Schwäbische Zeitung (Leutkirch / Isny / Bad Wurzach)
Ein Kloster im Exil
Vom Umgang mit der Geistlichkeit im Dritten Reich
BAD WURZACH - Zu einem höchst interessanten Vortrag hat die Seelsorgeeinheit Bad Wurzach gemeinsam mit der katholischen Erwachsenenbildung eingeladen. Referentin des Abends war die promovierte Historikerin Inge Steinsträßer aus Bonn, die sich drei Jahre lang intensiv dem Archiv des Klosters Kellenried widmete. Aus den gewonnen Erkenntnissen verfasste sie ein Buch, das weit über die Schilderung einer Klostergeschichte hinausgeht („Im Exil – 1940 bis 1945“).
Steinsträßer ist schon seit mehr als 20 Jahren mit den Benediktinerinnen von Kellenried verbunden. Ausschlaggebend für ihre Recherche war ein Artikel der „Schwäbischen Zeitung“von 2006, auf den sie bei Renovierungsarbeiten im Kloster gestoßen war. Sie habe zwar vom Exil in der Kriegszeit gewusst, so Steinsträßer, aber die genauen Zusammenhänge waren ihr nicht bekannt gewesen. Was sie dann den Anwesenden, darunter die heutige Äbtissin Maria Regina, schilderte, gab tiefe Einblicke in den perfiden Umgang der Nationalsozialisten mit den Orden und geistlichen Gemeinschaften im Dritten Reich.

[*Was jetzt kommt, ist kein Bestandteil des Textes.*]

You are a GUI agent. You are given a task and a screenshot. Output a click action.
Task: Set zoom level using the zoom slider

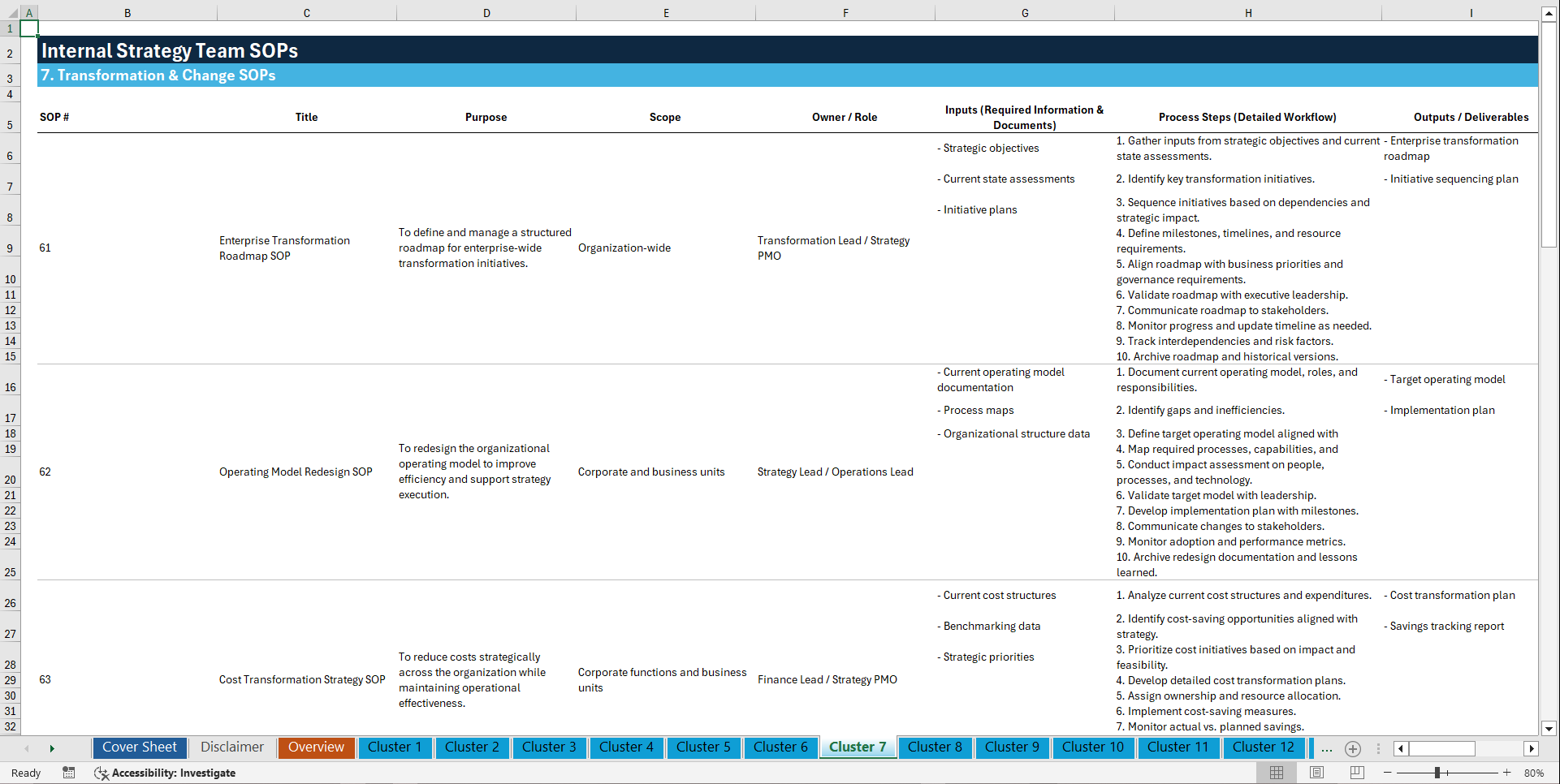[x=1437, y=773]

So erzwang am 1. November 1940 eine Kommission der NationalSozialistischen Deutschen ArbeiterPartei (NSDAP) nicht nur den Einlass ins Kloster, sondern machte auch vor der Klausur nicht Halt und erklärte das Kloster für beschlagnahmt. Die 60 Nonnen mussten das Kloster räumen. Lediglich 13 Ordensfrauen „durften“zur Bewirtschaftung und Erledigung aller Arbeiten bleiben – dazu gehörten auch das Leeren der Sickergrube, Dachreparaturen, Spengler-, Schreiner- und Pflasterarbeiten.
Nonnen passten nicht ins NS-Bild der Frau
Als Grund für die Räumung wurde angegeben, dass man es für Umsiedler aus Bessarabien im Zuge der „Heim ins Reich“bezeichneten Umsiedlung der sogenannten Volksdeutschen benötige. In Wirklichkeit passten Ordensfrauen nicht in das nationalsozialistische Bild der Frau, die die arische Rasse zu erhalten hatte. Zudem wurden Orden mit ihrem spezifischen Eigenleben als „Staat im Staat“angesehen, weshalb ihre Auflösung und Vernichtung angestrebt wurde.
Die Benediktinerinnen, die das Kloster verlassen mussten, kamen zum Beispiel im „Klösterle“in Ravensburg oder in der Erzabtei Beuron unter. Als diese 1941 ebenfalls beschlagnahmt wurden, fanden die meisten auf Schloß Zeil Asyl. Fürst Erich, der den Nationalsozialismus ablehnte, setzte sich für die klösterliche Gemeinschaft ein.
Äbtissin Scholastica Riccabona von Reichenfels gelang es, den monastischen Zusammenhalt zu den über Süddeutschland verteilten Zellen zu erhalten, bis am 28. Oktober 1945 der Wiedereinzug in Kellenried gefeiert wurde.